RIP, Elizabeth Taylor.

I don't know what to say (finding out the news was like getting punched in the gut), so I'll quote Nathaniel Rogers:

"Be great. Be beautiful. Ride a horse. Get married. Get divorced. Act like a total diva. Wear something spectacularly sexy, preferably white. Make people want more."

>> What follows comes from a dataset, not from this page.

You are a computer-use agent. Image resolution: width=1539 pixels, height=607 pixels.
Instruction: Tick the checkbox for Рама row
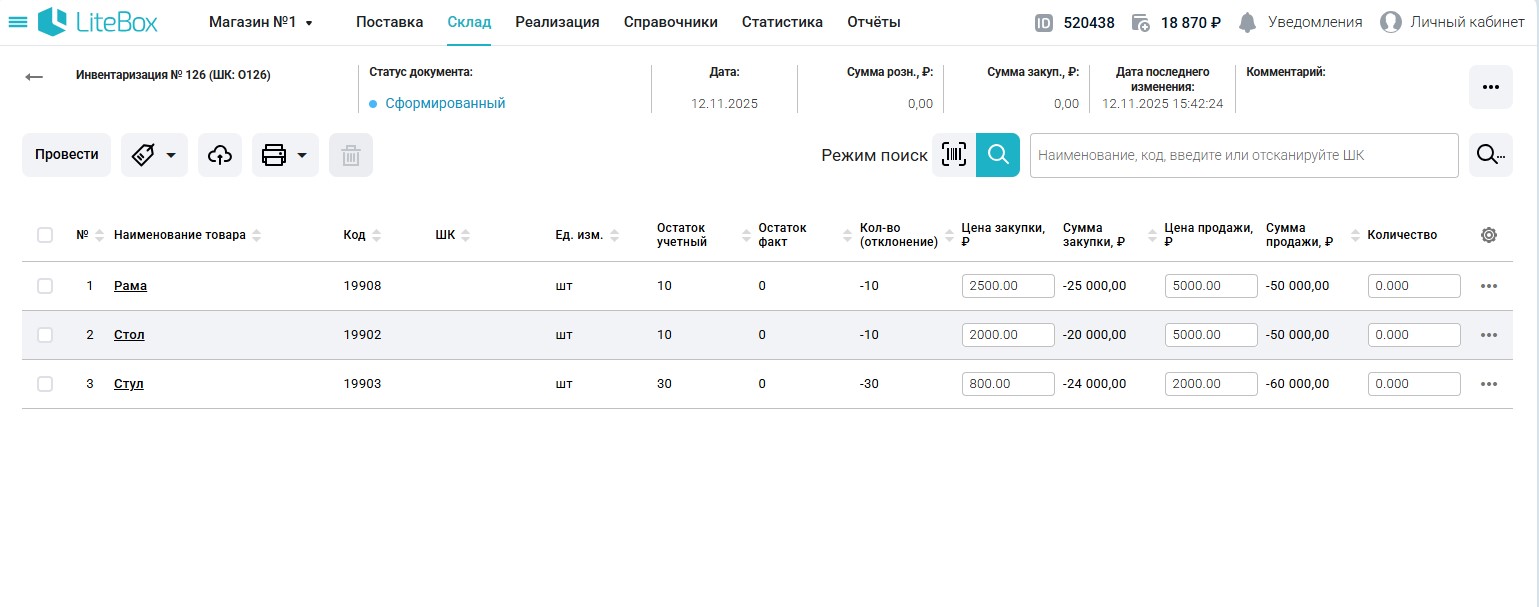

Also, Paul Newman's tribute.

From William J. Mann's biography How to Be a Movie Star:

"When Shirley MacLaine first walked onto the lot on loan-out from Paramount, she was a twenty-three-year-old kid with big red curls and not a lot of experience. She looked around in awe as she stepped into Sydney Guilaroff's hair salon. There was Greer Garson, she recalled `swathed in a turquoise blue robe that set off her carrot-colored hair,' and Deborah Kerr, `thin-hipped and more bawdy than the world ever knew.' In came Audrey Hepburn, `all Dresden,' walking her small poodle and gliding along `as if on roller skates.' Then Debbie Reynolds bounded through the doors, `the pride of Burbank, punching jokes and being cuddly.' Sydney, tall and graceful in his finely woven, skintight linen shirts, would pass up and down his row of ladies, `painting and sculpting the beautiful hairstyles.'

And finally, Elizabeth Taylor made her appearance, `chunky and looking ten years younger with no makeup,' said MacLaine, who watched her with fascination. `She'd flop into any chair that was vacant, eating a cheese Danish and plopping her feet up on the table in front of her.' MacLaine would tease her about her big feet, saying that they looked like a weightlifter's, and Elizabeth would laugh in that high-pitched girlish cackle of hers. Then Sydney would come around to light Elizabeth's cigarette, `and she would draw the smoke long and deep into her lungs with the same low-down basic oral gratification she lavished on the cheese Danish.' Another day at MGM had begun."

Comments

Richard Bellamy said…
I've always loved the movie A Place in the Sun, based on Dreiser's An American Tragedy, mostly because of the performance of Montgomery Clift and the performance AND sexy presence of Elizabeth Taylor. Especially when she was young, she had that special something.
Yes, I found A Place in the Sun a little pretentious, but she is impressive in the film. I recently rewatched Cat on a Hot Tin Roof. Even though the play itself strikes me as a ludicrous caricature of the south, Taylor is again amazing to watch. Time to go back and see Butterfield 8 again.